What you need to do -
Please repeat the records exactly from their first line, finishing at the line containing "Google Developer Groups (47, 2025)" and including it.

Source data -
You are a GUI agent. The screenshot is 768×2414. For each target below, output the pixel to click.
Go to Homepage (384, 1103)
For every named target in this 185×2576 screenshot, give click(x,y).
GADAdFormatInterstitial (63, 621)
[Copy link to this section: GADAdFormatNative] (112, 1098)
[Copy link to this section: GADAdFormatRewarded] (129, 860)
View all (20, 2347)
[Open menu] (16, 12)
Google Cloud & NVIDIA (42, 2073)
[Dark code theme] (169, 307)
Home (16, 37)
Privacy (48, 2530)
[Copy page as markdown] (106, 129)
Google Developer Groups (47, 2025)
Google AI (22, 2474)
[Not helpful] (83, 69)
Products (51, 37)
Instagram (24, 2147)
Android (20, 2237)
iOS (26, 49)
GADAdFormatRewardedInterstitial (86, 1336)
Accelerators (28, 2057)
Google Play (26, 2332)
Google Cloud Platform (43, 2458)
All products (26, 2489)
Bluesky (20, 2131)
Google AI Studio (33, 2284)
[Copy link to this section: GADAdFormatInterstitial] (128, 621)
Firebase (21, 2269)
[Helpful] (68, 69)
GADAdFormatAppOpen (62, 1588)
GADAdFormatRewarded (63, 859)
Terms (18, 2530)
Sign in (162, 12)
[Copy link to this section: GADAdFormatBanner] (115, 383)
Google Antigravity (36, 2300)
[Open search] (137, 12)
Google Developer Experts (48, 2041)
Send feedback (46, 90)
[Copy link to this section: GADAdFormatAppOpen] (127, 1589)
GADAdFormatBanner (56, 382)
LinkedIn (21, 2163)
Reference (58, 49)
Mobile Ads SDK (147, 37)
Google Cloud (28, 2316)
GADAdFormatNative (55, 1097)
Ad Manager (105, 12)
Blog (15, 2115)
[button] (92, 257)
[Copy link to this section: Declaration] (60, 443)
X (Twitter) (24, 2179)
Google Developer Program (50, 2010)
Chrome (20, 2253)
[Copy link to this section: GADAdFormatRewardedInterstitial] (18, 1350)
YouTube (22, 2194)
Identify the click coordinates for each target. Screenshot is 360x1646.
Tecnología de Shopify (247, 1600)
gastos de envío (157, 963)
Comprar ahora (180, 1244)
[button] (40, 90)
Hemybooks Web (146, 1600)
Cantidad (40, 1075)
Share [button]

Written response -
You are a GUI agent. The screenshot is 768×2414. For each target below, output the pixel to click.
Go to Homepage (384, 1103)
For every named target in this 185×2576 screenshot, give click(x,y).
GADAdFormatInterstitial (63, 621)
[Copy link to this section: GADAdFormatNative] (112, 1098)
[Copy link to this section: GADAdFormatRewarded] (129, 860)
View all (20, 2347)
[Open menu] (16, 12)
Google Cloud & NVIDIA (42, 2073)
[Dark code theme] (169, 307)
Home (16, 37)
Privacy (48, 2530)
[Copy page as markdown] (106, 129)
Google Developer Groups (47, 2025)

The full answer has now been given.